November 30, 2010 | When I was a carpenter and a builder, I never joined an industry association. I didn’t see what was in it for me. That was taking the short view. I didn’t realize that associations lobby on industry-wide issues such as codes. In fact, I didn’t know how codes were written. If I had thought about it, I’d have guessed that some think tank of structural engineers sat around developing minimum standards based on a reasonable expectation of building performance.

Well, it turns out that’s not quite right. Code writing is a political process as much as a technical one. Code changes can be suggested by anyone, from individuals to corporations. My crazy Uncle Lou could suggest a code change. Properly submitted code proposals are vetted by a committee. The survivors are voted up or down at the International Code Council’s annual meetings. The only people who get to vote on whether changes make it into the IRC are governmental members of the ICC — mostly code officials.

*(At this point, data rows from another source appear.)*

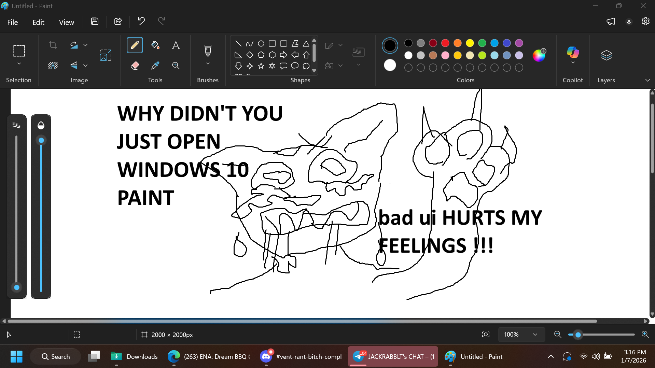
Task: Open the Layers panel
Action: (606, 55)
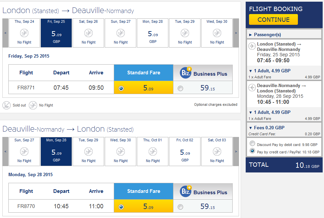Click next-dates arrow on outbound date carousel
324x218 pixels.
pyautogui.click(x=236, y=33)
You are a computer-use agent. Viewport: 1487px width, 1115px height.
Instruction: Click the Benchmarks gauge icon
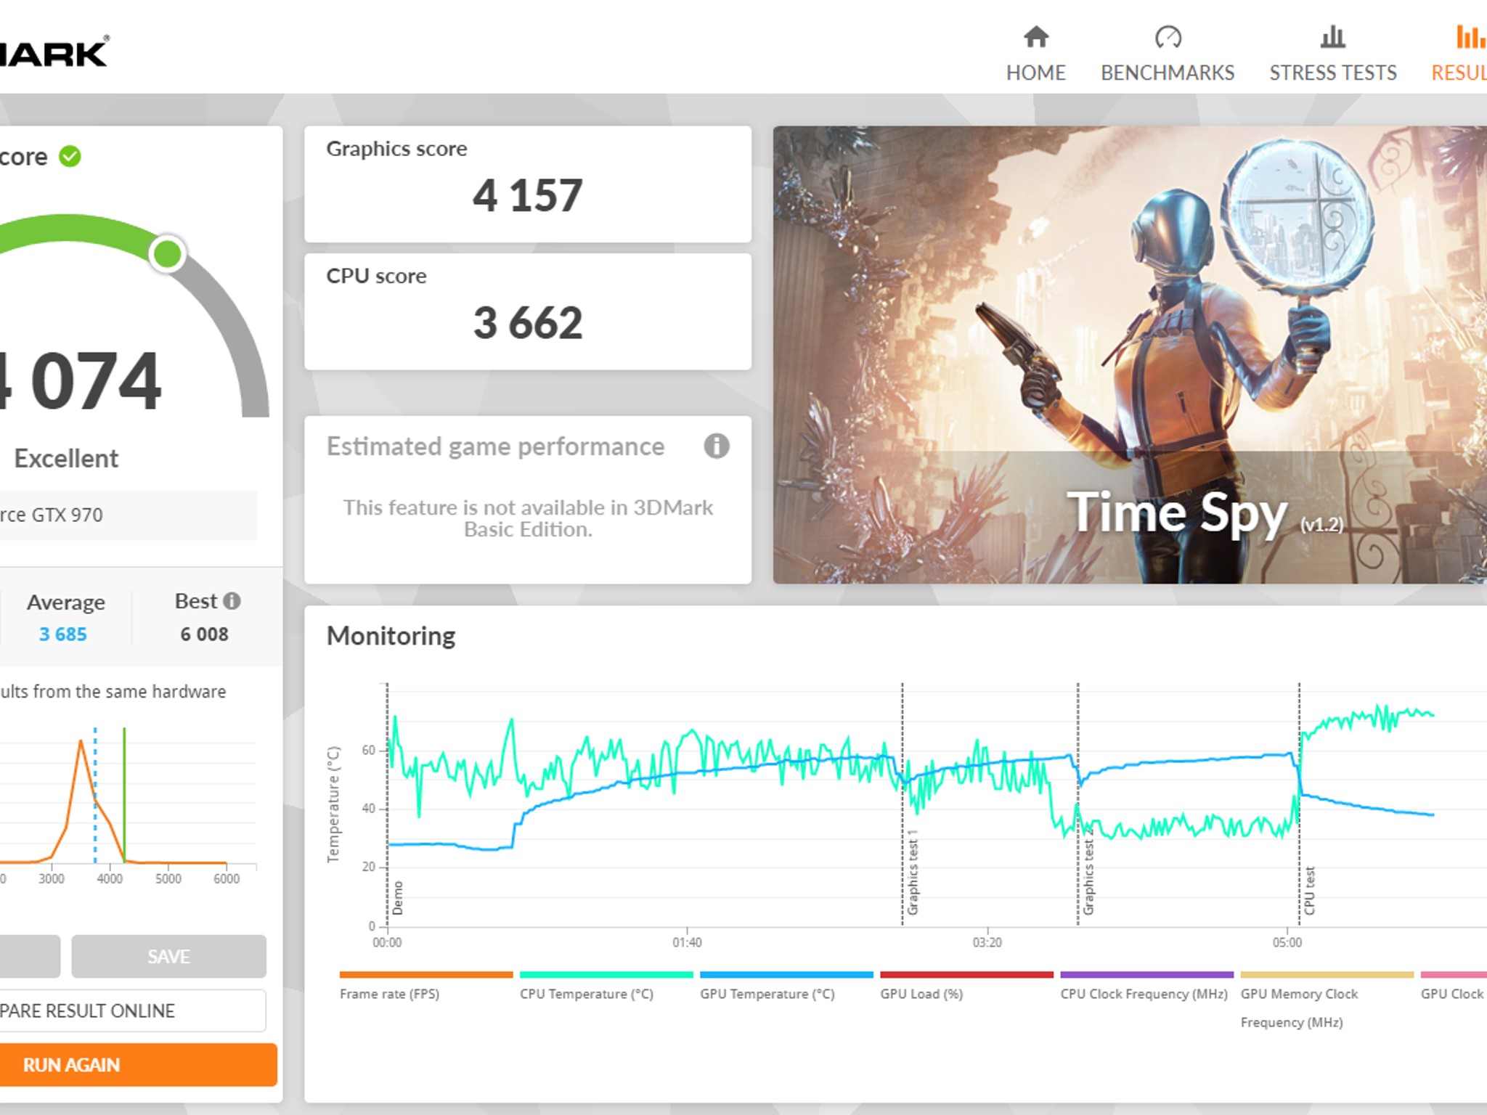click(1168, 37)
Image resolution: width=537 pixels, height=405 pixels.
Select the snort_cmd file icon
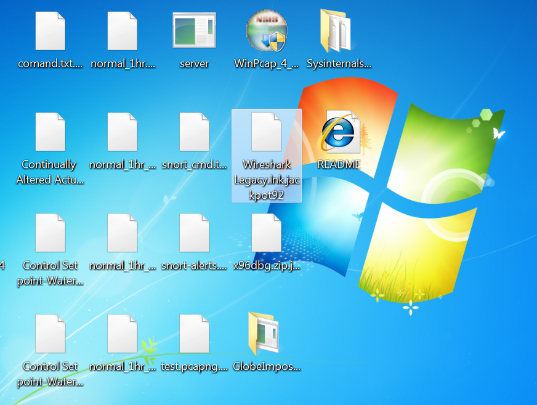194,132
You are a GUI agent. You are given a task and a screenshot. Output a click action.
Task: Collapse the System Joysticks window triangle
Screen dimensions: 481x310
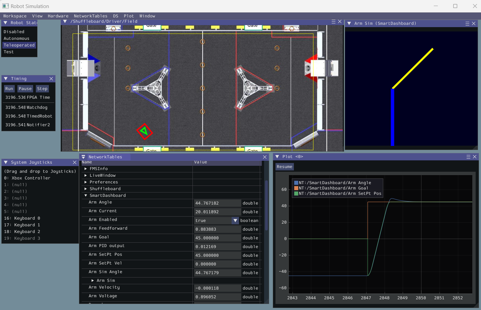(x=6, y=162)
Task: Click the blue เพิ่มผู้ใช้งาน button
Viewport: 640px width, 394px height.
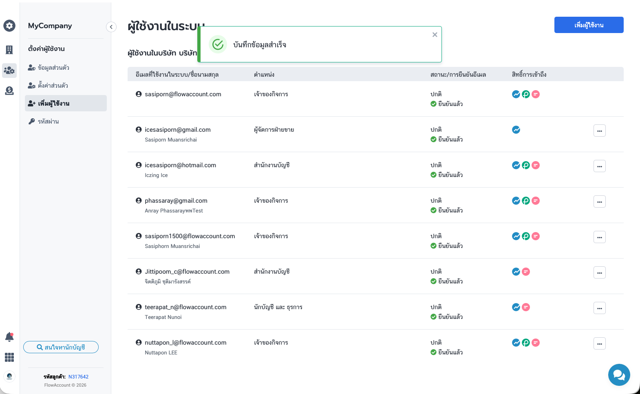Action: 589,25
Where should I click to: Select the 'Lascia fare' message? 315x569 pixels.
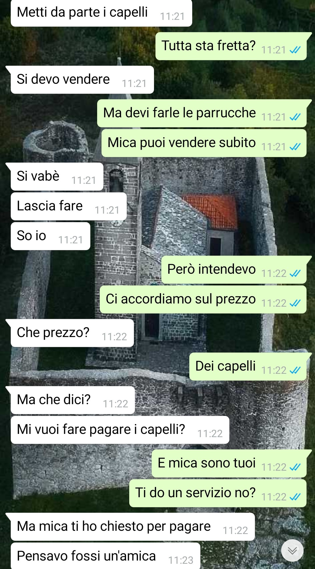point(69,206)
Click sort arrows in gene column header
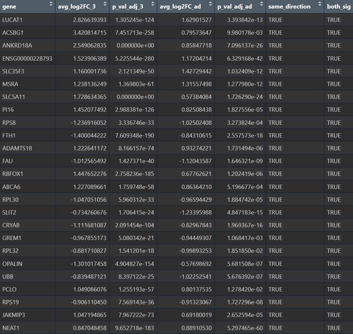353x334 pixels. tap(51, 4)
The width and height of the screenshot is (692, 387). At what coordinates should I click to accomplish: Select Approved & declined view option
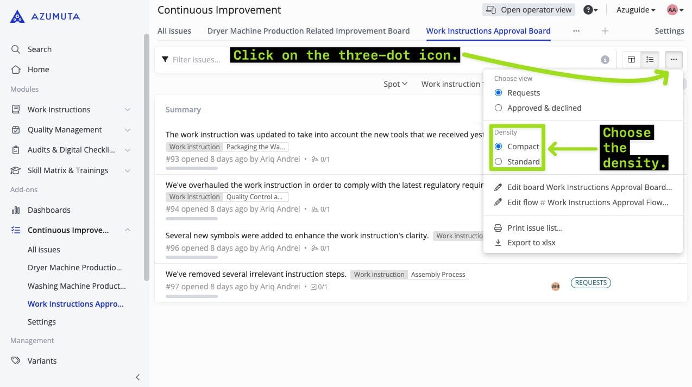pos(498,108)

The people most affected by the code — you — don’t get a vote. Anyone can comment on proposed changes before the final vote, but what deck builder has the time to keep abreast of proposed changes to the code and to write a letter or comment at the annual ICC meeting? I never did. Nor did I realize I could. Even so, considering the commenter could be Uncle Lou, the view of one individual probably shouldn’t carry a lot of weight. But associations? If I were a voting ICC member, I’d give more time and credence to associations than to the concerns of an individual.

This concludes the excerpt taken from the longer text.